Haas was also surprised to learn that some children were naturally inclined toward meditation, while others were not.

In addition to the Thunder OM team, the Deathmatch crew, and a third offshoot based in San Francisco called the Meditation Battle League (MBL), other independent meditation competitions have sprouted up. Greater access to neurofeedback technology has been one of the drivers of this trend. Products like the Muse Brain Sensing headband costs about $200, and various meditation apps let people track their own performance.

Earlier this year, Chris Taylor, a writer for the media and entertainment website Mashable, ran March Mindfulness (a take on March Madness) and found that a “calmness” competition could spur people who were typically stressed out about the prospect of meditating to take part. After the final round on March 31 at the San Francisco headquarters of the meditation app Calm, Taylor wrote that competitive meditation could be “a genuine sport in the making.” It’s unclear, however, how widespread the trend has become.

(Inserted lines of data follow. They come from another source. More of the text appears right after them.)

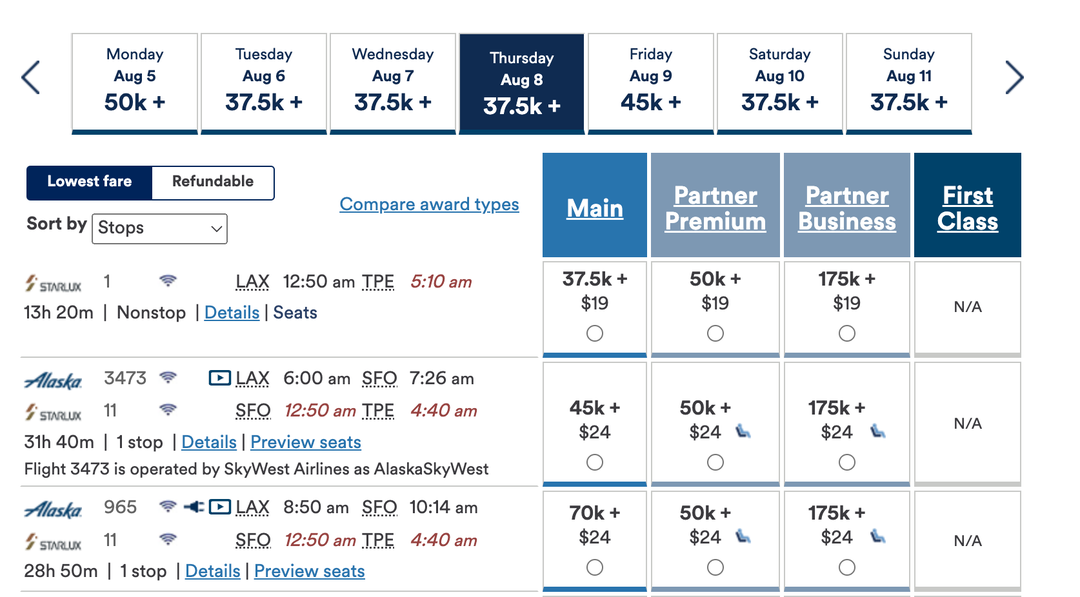The width and height of the screenshot is (1080, 597).
Task: Open the Compare award types link
Action: click(429, 204)
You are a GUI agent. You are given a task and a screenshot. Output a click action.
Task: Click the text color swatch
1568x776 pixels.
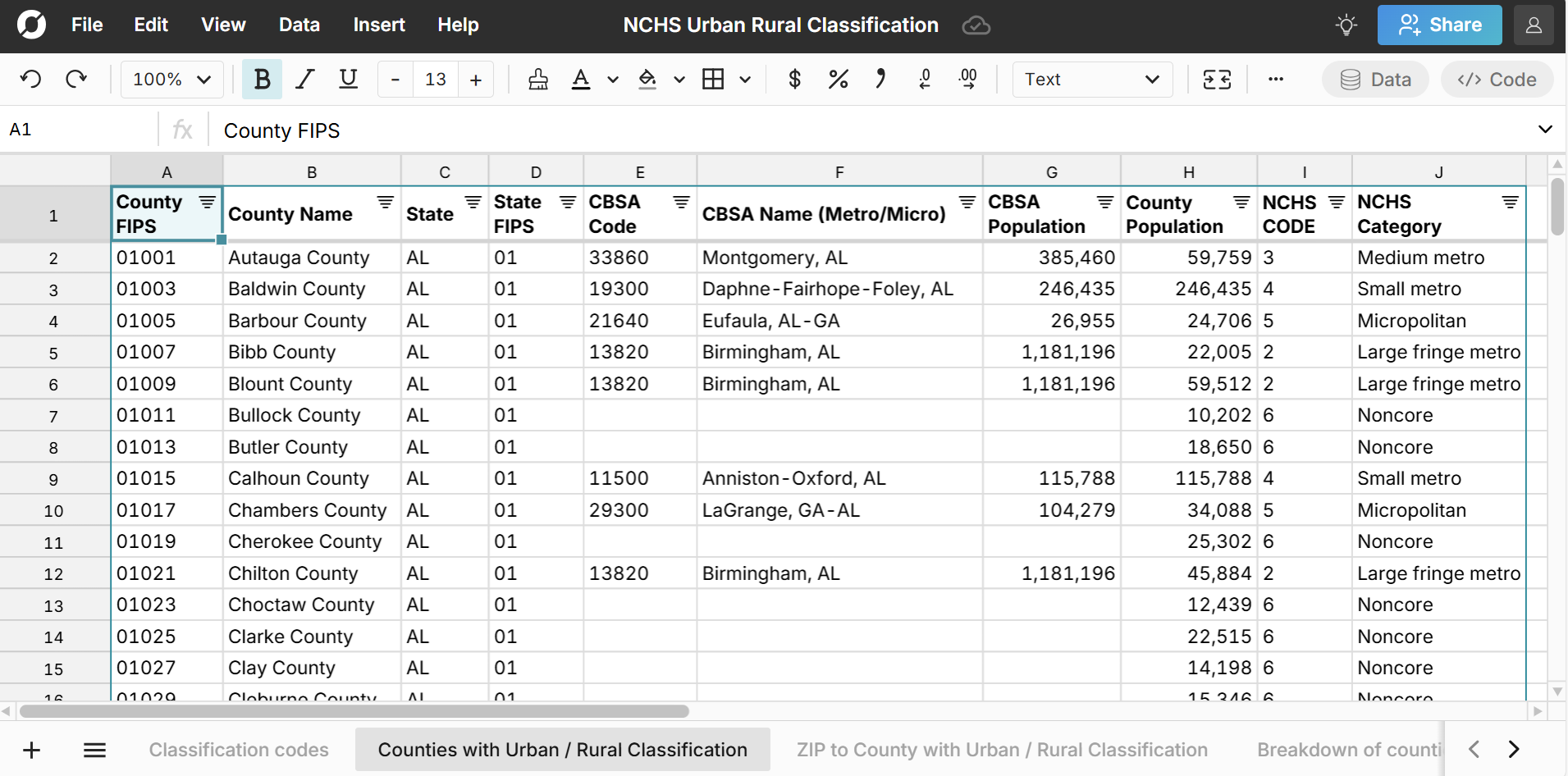(x=581, y=79)
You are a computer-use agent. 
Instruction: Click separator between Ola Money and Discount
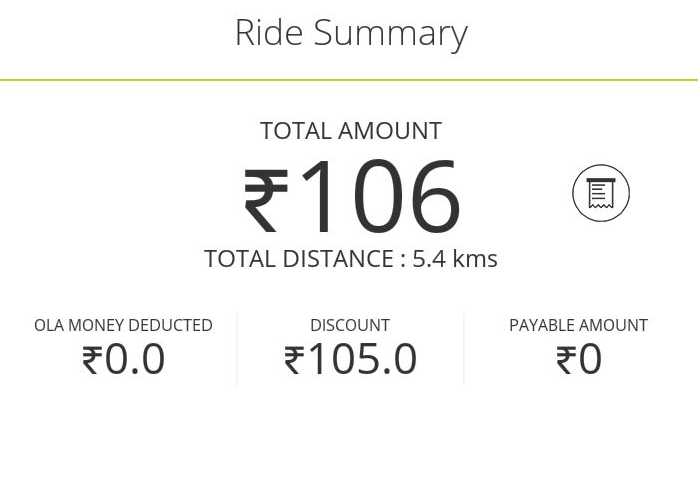tap(237, 350)
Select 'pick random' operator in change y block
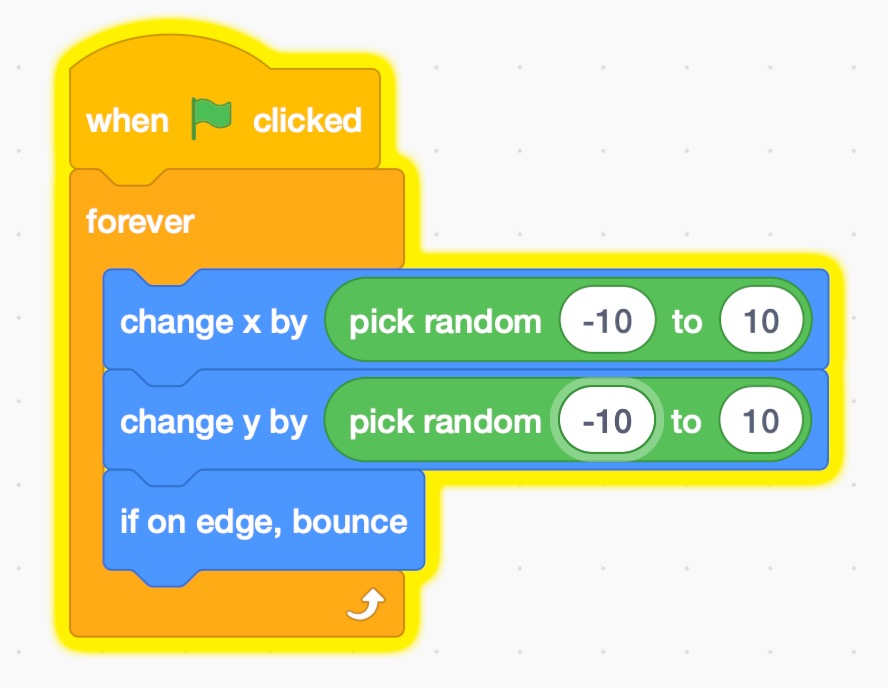Screen dimensions: 888x688 444,422
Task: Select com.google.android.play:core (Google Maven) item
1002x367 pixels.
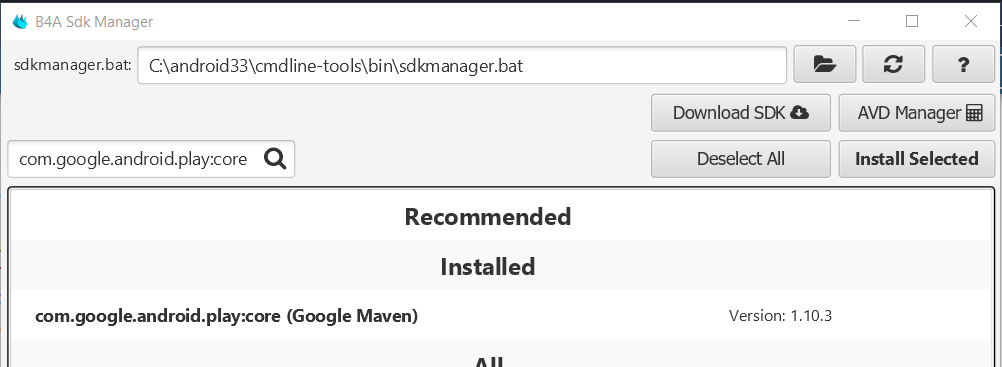Action: pos(501,316)
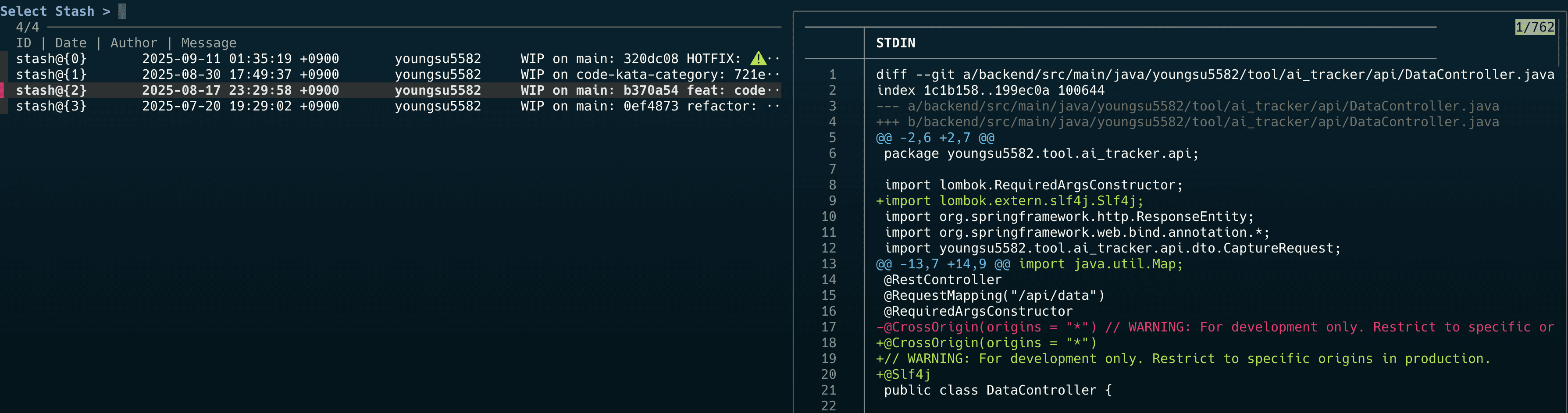Click the public class DataController line
This screenshot has width=1568, height=413.
pyautogui.click(x=997, y=391)
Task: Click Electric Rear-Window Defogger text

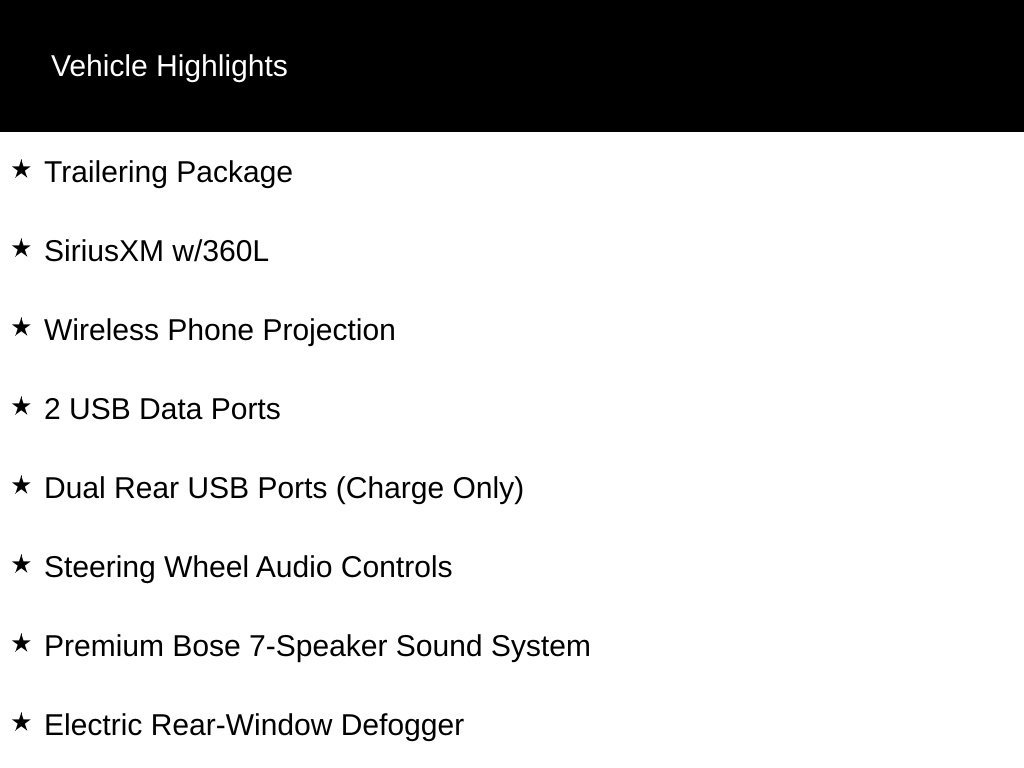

Yet Deathmatch seems to be unique in using spectacle to deliberately distract its participants. Borreson said he was not familiar with the other competitions but said that watching those would probably be like following “tennis or golf ”—whereas their own game, Haas chimed in, was “like WWE” wrestling.

The team said that the next step would be to create a more mobile version of the currently bulky Meditation Deathmatch setup in order to be able to tour with it more regularly. Deathmatch, MBL, and Thunder OM are also in talks to collaborate.

“Going forward, we’re hoping to connect the various groups and try to make sure that whenever the name Meditation Deathmatch is used, it is backed by a certain amount of shared vision and a standard of performance,” said Joshua Jackson, a member of the original Thunder OM team. Jackson said he has begun to collaborate with Meditation Battle League and was impressed by their enthusiasm.

“It’s just the first chapter,” said Tucker. “So I think you can definitely expect more from us.”